U.S. Department of State Country Reports on Terrorism 2004 - Egypt

The Egyptian and US Governments maintained close cooperation on a broad range of counterterrorism and law enforcement issues in 2004. A high-level Egyptian judicial delegation visited the United States in June and met with representatives of the US Departments of Justice, State, and the FBI to discuss cooperation in the areas of counterterrorism, law enforcement, and the mutual legal assistance treaty. In September, 20 generals from Egyptian security services attended a crisis management seminar in Washington funded by the Department of State's Antiterrorism Assistance Program.

The Egyptian and US Governments also exchanged information on a variety of terrorism, security, and law enforcement matters during the course of the year. In the past two years, Egypt has tightened its assets-freezing regime in keeping with relevant UN Security Council Resolutions. Egypt passed strong anti-money laundering legislation in 2002 and established a financial intelligence unit in 2003. Egypt maintained its strengthened airport security measures and security for the Suez Canal, and continued to institute more stringent port security measures.

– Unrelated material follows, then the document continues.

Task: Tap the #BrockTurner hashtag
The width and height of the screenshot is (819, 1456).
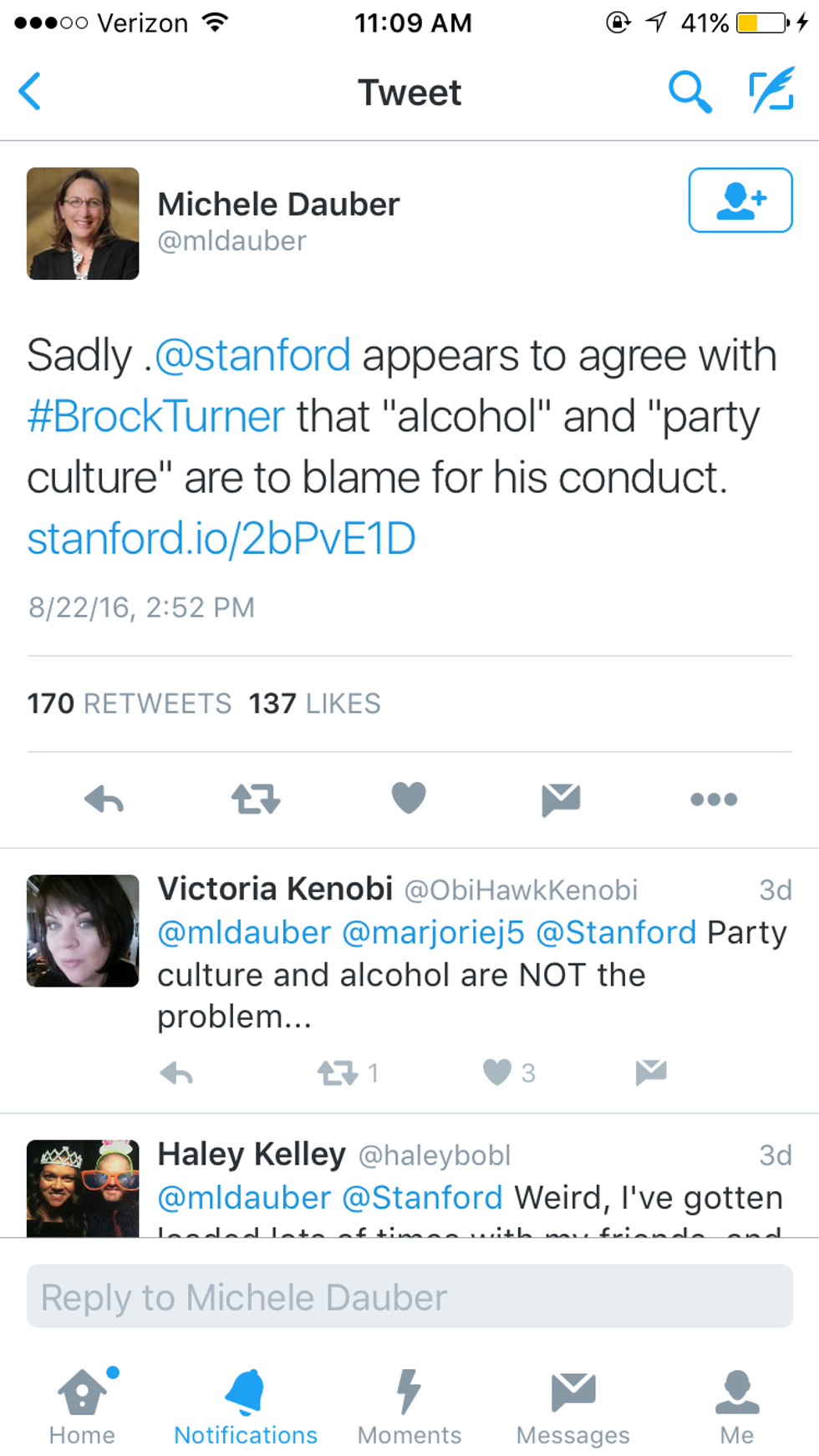Action: click(156, 416)
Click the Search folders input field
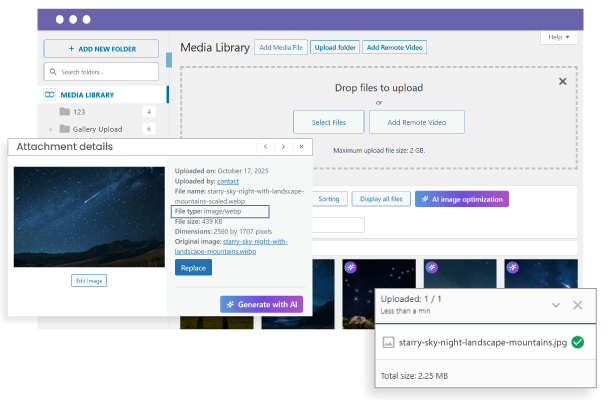 pos(101,72)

Egypt was a victim of terrorism in 2004. On October 7, terrorists attacked tourist targets in Taba and Nuweiba on the Sinai peninsula in three separate but coordinated actions. Thirty-four people were killed, including Egyptians, Israelis, Italians, a Russian, and an American-Israeli dual national, and over 140 were injured. On October 25, the Minister of Interior announced that the Government had identified nine individuals responsible for the attack. According to the Egyptian Government, a Palestinian resident in North Sinai was the group's ringleader. The Government reported that the Palestinian and an accomplice were killed in the course of the attack in Taba, and that five others had been taken into custody. At year's end, two of the nine named by the Government remained at large. The Government asserted that the nine perpetrators were not part of a wider conspiracy and did not receive assistance from international terrorist organizations.

The Egyptian judicial system does not allow plea bargaining in most cases, and terrorists have historically been prosecuted to the full extent of the law. Defendants are tried in military tribunals or emergency courts. In March, an emergency court pronounced its verdict in the trial of 26 persons accused of attempting to reconstitute the Islamic Liberation Party (Hizb al-Tahrir al-Islami), which was banned in Egypt in 1974 for its efforts to overthrow the Egyptian Government. The court sentenced 12 of the defendants (including three UK citizens) to prison. In April, Ahmad Hussein Agiza, an Islamist militant returned to Egypt by Sweden in 2001, was sentenced by a military court to 25 years in prison for membership in a banned organization, although his sentence was subsequently commuted to 15 years.

Egypt continued to release from prison members of the terrorist Islamic Group (IG) who recanted their past actions and renounced the use of violence. Approximately 700 people were released over the course of the year, of which the majority were reportedly IG members. The Government characterized the releases as the result of a transformation in the ideological and theological positions of the imprisoned IG leadership, reflected in a number of books, pamphlets, and interviews in which they espoused a new non-violent philosophy. Some IG members in Egypt and abroad rejected the leadership's move to adopt nonviolence.

Egypt continued to work with Israel to crack down on long-established smuggling tunnels through the Sinai to Gaza. Egypt has destroyed more than 40 tunnel openings since 2003 and long ago cleared sensitive portions of the border area spanning the tunneling area. Egypt has actively engaged Palestinian leaders on the question of reorganizing the Palestinian Authority's security services to better police the border area.